→ EXERCISE PROMPT
Check each line of the data below for the word "payment", then extract the ones that have it.

[Dataset excerpts]

*** Block opens ***

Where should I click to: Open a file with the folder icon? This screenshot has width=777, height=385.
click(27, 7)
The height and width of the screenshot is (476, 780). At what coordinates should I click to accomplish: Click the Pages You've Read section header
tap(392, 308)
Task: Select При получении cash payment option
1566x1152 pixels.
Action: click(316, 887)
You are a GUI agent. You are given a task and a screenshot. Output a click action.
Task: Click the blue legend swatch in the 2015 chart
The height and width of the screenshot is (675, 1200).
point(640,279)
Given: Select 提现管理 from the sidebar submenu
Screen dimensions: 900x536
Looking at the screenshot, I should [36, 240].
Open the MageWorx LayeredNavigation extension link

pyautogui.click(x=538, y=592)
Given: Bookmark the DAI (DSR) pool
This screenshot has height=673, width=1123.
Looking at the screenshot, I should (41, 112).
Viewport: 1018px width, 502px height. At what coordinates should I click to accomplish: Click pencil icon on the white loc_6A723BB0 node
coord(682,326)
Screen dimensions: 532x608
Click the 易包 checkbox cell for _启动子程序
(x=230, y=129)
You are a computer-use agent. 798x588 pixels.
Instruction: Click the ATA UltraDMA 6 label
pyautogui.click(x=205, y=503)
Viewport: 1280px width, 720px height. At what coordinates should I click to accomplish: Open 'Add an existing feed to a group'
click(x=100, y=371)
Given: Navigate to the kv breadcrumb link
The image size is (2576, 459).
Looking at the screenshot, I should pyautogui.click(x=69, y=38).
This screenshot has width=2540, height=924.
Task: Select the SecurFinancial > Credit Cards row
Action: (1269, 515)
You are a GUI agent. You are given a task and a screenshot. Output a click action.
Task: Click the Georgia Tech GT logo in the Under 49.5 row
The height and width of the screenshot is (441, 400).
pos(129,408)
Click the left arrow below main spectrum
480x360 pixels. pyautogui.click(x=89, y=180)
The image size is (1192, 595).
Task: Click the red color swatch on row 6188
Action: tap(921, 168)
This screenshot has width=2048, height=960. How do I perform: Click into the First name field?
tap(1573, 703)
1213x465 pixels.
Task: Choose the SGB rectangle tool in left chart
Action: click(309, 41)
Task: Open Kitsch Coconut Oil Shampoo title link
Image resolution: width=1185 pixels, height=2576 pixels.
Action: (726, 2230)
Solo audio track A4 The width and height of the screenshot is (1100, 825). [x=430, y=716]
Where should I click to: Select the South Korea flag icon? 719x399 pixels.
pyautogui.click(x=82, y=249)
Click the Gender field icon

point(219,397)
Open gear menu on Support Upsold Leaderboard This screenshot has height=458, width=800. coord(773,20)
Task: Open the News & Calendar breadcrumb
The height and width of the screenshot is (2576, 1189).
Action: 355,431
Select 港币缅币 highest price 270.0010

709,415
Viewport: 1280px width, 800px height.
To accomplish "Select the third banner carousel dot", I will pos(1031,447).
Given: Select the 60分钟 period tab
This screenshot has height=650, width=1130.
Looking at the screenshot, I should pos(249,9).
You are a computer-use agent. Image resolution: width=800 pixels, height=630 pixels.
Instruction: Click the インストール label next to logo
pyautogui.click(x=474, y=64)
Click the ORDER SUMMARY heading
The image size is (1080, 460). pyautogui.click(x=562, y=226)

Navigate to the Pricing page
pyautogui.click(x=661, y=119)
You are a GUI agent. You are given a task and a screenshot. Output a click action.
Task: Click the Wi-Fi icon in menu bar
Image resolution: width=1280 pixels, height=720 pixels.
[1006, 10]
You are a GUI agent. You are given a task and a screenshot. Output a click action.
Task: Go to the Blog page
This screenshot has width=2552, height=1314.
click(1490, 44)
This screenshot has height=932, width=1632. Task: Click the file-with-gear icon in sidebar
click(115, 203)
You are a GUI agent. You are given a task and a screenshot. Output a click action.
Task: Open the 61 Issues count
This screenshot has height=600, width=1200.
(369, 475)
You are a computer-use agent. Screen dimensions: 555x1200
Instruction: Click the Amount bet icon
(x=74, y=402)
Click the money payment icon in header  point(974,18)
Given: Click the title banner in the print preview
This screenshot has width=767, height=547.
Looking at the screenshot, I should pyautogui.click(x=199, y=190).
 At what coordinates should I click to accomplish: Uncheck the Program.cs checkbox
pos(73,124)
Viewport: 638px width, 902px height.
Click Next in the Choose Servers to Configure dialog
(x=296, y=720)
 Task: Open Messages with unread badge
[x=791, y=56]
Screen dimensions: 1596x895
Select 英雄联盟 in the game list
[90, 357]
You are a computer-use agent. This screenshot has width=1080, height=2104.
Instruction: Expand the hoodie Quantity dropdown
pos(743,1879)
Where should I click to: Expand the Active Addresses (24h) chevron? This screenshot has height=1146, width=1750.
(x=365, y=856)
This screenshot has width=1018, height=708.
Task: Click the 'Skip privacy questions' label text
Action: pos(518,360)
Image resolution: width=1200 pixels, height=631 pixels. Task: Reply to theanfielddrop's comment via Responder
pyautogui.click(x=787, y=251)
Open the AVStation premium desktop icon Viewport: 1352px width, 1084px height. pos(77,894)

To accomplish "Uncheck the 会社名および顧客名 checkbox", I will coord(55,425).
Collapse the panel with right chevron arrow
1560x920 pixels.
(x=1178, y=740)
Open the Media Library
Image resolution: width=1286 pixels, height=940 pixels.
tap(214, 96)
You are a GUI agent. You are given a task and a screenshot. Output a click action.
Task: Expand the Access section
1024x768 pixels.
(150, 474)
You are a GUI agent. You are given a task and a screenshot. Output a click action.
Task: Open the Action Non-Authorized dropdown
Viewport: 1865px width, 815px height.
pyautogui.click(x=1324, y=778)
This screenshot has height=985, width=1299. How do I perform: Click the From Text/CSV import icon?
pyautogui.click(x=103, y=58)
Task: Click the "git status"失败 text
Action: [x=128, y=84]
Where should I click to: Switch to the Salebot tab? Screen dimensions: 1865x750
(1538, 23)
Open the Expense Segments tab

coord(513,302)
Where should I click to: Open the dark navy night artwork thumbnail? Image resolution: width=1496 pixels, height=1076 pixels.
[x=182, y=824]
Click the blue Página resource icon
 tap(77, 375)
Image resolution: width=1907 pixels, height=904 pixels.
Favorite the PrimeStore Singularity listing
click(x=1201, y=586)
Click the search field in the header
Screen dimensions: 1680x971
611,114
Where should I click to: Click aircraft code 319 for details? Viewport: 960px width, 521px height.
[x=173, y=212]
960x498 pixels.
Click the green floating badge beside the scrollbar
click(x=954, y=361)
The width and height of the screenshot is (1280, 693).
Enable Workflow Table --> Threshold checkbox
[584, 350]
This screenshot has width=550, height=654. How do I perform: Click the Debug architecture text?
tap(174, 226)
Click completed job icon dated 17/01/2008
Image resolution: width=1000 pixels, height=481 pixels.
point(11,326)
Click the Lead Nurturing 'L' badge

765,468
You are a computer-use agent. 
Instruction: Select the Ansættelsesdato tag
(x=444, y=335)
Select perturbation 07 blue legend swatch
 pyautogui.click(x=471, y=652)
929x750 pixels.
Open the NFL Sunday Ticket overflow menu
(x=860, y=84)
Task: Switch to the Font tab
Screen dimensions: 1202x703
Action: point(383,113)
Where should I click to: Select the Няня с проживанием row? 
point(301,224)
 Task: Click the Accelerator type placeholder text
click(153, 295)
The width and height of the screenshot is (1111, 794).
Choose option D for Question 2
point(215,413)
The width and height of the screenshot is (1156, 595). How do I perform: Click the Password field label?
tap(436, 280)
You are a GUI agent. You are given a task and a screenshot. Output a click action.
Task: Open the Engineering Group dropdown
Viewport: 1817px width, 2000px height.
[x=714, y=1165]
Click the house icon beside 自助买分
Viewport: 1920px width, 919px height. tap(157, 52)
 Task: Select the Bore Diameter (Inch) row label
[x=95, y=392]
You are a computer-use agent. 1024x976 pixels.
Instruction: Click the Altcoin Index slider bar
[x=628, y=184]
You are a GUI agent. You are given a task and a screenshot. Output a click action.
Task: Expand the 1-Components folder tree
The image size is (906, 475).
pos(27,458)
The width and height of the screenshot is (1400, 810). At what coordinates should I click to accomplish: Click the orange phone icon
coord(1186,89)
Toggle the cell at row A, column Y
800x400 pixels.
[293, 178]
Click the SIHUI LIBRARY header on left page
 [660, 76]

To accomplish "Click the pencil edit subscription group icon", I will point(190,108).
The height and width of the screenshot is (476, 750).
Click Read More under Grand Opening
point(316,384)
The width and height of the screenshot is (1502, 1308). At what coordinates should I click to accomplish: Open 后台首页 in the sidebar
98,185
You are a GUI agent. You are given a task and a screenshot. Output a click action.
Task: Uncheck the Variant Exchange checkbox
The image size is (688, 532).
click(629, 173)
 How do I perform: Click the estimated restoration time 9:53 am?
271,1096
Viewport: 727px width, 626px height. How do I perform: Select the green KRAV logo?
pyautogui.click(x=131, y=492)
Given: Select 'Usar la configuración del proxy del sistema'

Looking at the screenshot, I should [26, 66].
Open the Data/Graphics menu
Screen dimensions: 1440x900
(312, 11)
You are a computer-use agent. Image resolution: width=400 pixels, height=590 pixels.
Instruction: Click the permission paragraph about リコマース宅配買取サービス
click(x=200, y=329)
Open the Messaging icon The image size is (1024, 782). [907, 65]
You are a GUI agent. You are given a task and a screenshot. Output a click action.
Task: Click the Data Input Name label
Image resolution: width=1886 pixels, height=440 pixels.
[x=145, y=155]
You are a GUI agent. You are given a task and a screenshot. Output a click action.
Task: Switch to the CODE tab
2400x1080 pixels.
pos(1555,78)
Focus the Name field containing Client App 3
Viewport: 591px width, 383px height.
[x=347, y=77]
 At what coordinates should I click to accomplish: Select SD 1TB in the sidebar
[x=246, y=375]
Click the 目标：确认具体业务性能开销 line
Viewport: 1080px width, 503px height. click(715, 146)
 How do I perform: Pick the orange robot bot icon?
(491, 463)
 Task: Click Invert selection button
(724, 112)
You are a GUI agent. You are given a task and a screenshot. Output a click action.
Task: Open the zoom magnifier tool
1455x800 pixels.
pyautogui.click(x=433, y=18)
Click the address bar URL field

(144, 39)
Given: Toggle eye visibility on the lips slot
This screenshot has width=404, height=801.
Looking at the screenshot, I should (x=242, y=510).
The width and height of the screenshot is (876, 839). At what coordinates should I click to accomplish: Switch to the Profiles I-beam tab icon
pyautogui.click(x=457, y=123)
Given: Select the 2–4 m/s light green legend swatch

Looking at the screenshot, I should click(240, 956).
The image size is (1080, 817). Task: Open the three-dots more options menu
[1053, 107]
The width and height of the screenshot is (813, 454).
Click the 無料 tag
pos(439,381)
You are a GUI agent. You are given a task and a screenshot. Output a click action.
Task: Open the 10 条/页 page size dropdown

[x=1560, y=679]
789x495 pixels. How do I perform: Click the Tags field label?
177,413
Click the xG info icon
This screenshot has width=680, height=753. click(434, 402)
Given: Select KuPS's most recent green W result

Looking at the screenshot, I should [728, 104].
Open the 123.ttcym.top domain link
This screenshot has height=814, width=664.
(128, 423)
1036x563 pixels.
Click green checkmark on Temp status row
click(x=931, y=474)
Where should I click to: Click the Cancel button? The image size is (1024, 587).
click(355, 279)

*** Block closes ***

→ RESPONSE AREA
Task: Select При получении cash payment option
Click the money payment icon in header  point(974,18)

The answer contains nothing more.